SAN FRANCISCO — Corporate blogging reached a tipping point in 2005, when one poll found
that 55 percent of companies had blogging initiatives. Business blogs remain the cornerstone of companies’ social media efforts, according to panelists at the Ad-Tech Conference, held this week in San Francisco. But it’s getting competition from an unlikely and unglamorous source: the call center.
Beth Thomas-Kim, director of consumer services for Nestle USA, pointed out that a telephone call is a true person-to-person interaction. In order to enable call center reps to listen and respond to customers, Nestle has removed its “handle time”
requirements. “You don’t have to teach empathy, but you have to let it flower,” she told the audience.
Within the call centers of Levi Strauss & Co. call centers, instead of incentives to complete as many calls as possible, reps are rewarded for the number of thank-you notes they send to callers, according to Tom Asher, head of consumer relations for North America. ”
As Web use grows, call center traffic is shrinking — and this could be an opportunity to rethink it as part of the greater social media effort, Thomas-Kim said. Pointing out that blogs are still an inbound communication channel, she added, “The walls need to be blown out from the call center,” she said. “We need to migrate outside our own world and talk to consumers where they are.”
None of the companies on the panel seemed to be doing this yet.
Asher explained, “There were communities we weren’t aware of, like a community on a car site about how to wash and fit your 501 jeans.
Should we engage with them? We’re not sure if we need to create the communities or dive in and interact with existing ones.” Asher thinks Levis needs to go out into extant communities, but the company as a whole hasn’t made that decision. “It’s tough to get everyone in your company and brand to get aligned,” he added.
Meanwhile, it’s not totally clear whether interacting with consumers via social media is marketing, public relations or some new entity entirely.
When Sony Electronics started a company blog, it wrestled with which part of the company should manage it. Sony finally placed it within corporate communications, according to Rick Clancy, senior vice president of corporate communications. Nestle and Levi Strauss’

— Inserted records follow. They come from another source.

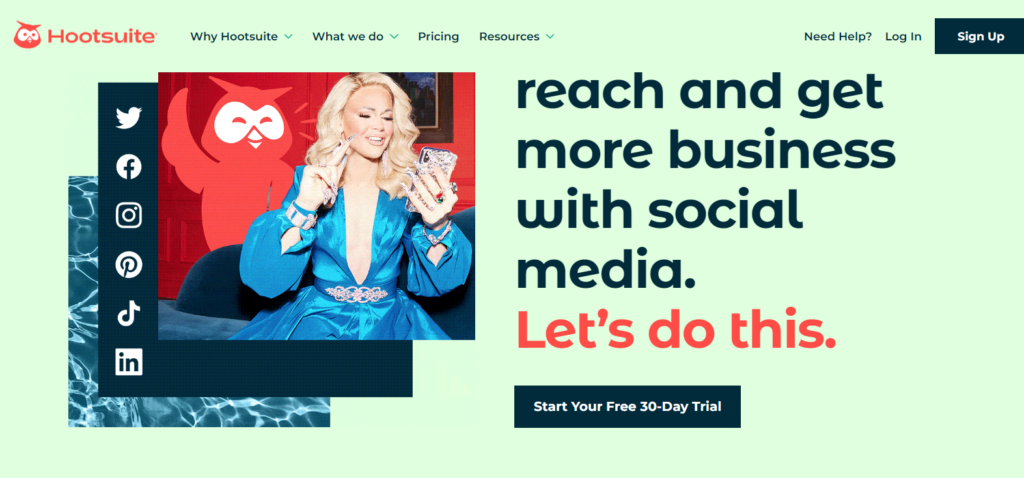This screenshot has height=478, width=1024.
Task: Click the Sign Up button
Action: (980, 37)
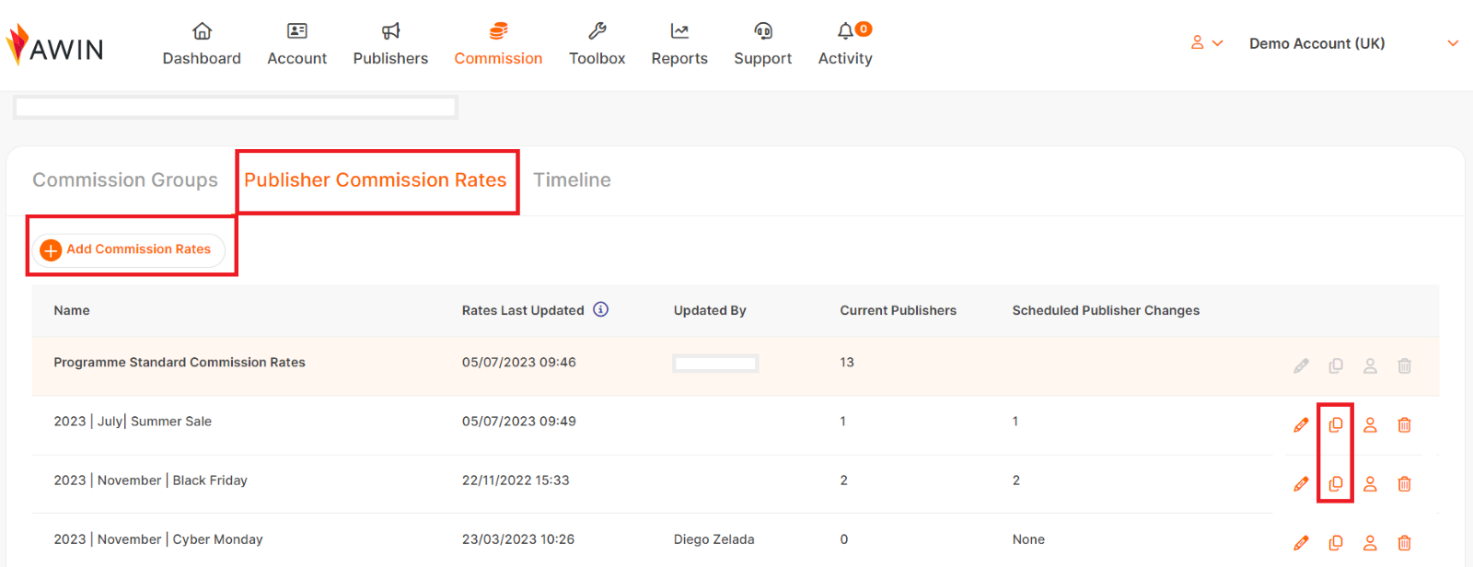Edit the Summer Sale commission rate
1473x567 pixels.
click(1300, 425)
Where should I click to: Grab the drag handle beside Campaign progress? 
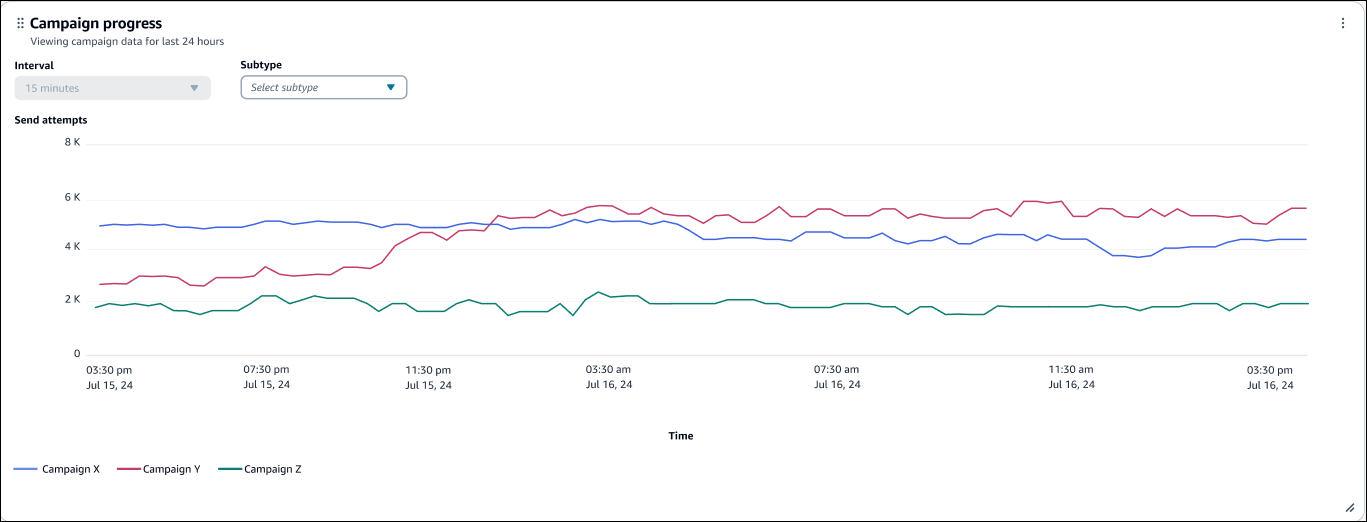click(x=20, y=23)
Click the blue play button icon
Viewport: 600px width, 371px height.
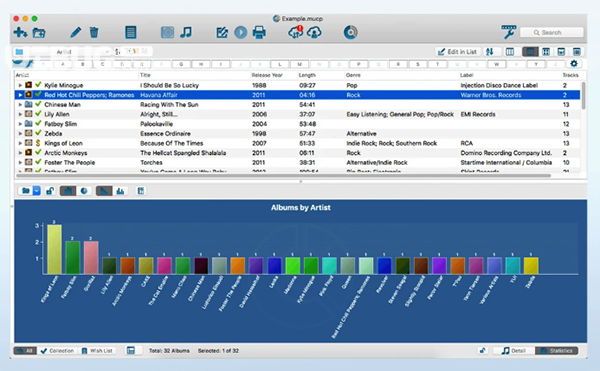(x=241, y=33)
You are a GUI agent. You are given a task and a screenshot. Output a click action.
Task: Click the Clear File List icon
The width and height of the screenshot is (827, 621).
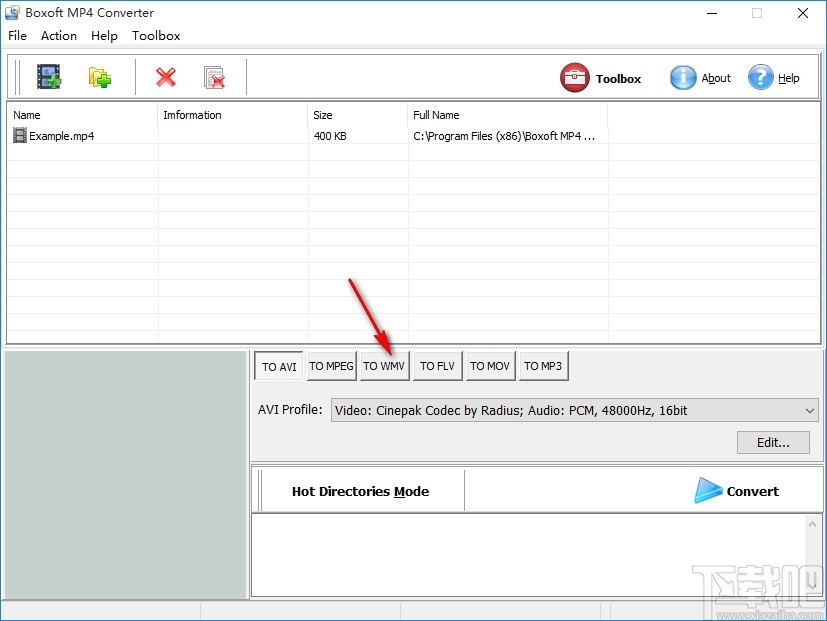pos(213,76)
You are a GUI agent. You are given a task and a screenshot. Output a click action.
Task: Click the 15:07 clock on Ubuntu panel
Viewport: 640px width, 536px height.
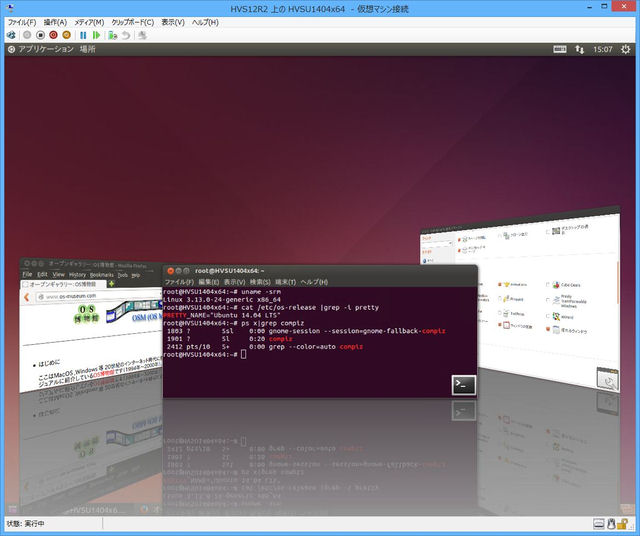pos(604,48)
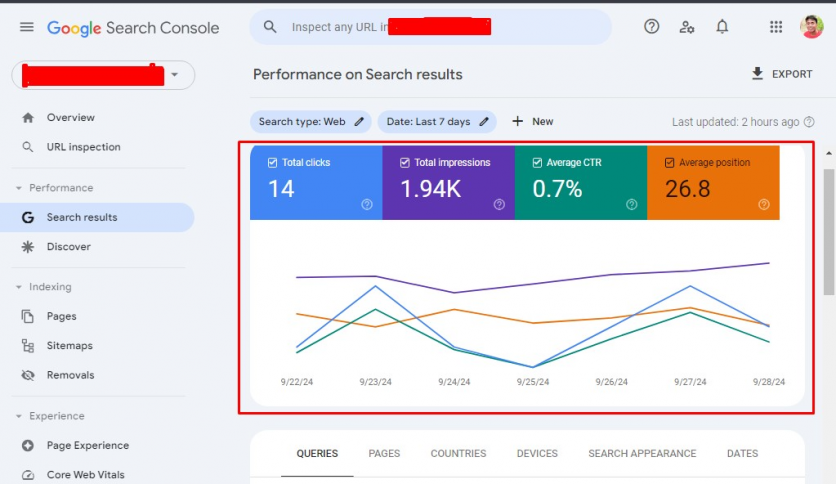Click the Inspect any URL search field

[430, 27]
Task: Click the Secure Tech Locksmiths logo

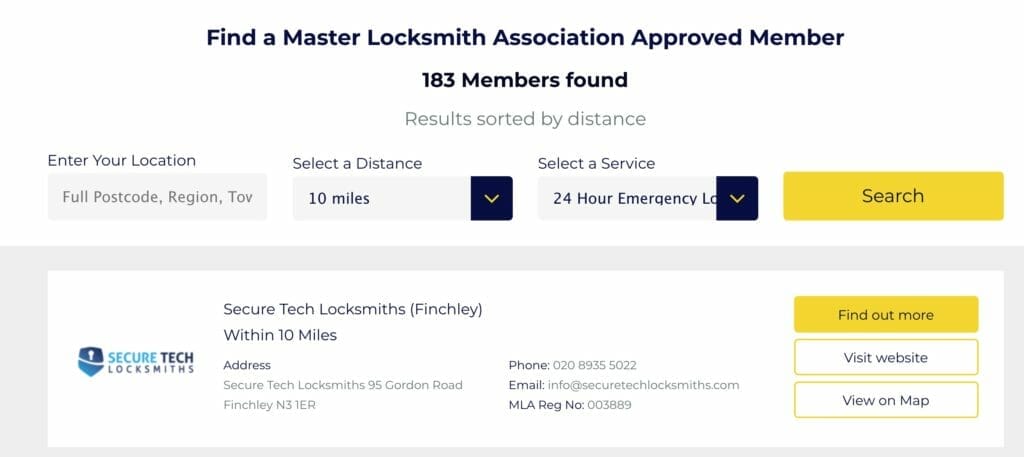Action: click(136, 361)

efforts were located in consumer relations; and panelist Todd Cunningham is a senior vice president of brand strategy and planning for MTV Networks.
Jordan Warren, president of the San Francisco office of Agency.com, advised companies to create their own forums for discussion. ” If you don’t provide a venue for consumers to talk about your brand, they’ll do it themselves,” he said.
What the panelists agreed on was that the definition of a brand has irrevocably changed thanks to social media. Warren defined a brand as “what’s in the consumer’s mind. It’s composed of lots of voices — and not always coming from the company.”
Added Asher, “We’re just now realizing that the brand always has been owned by consumers — and they’re going to control what it is.”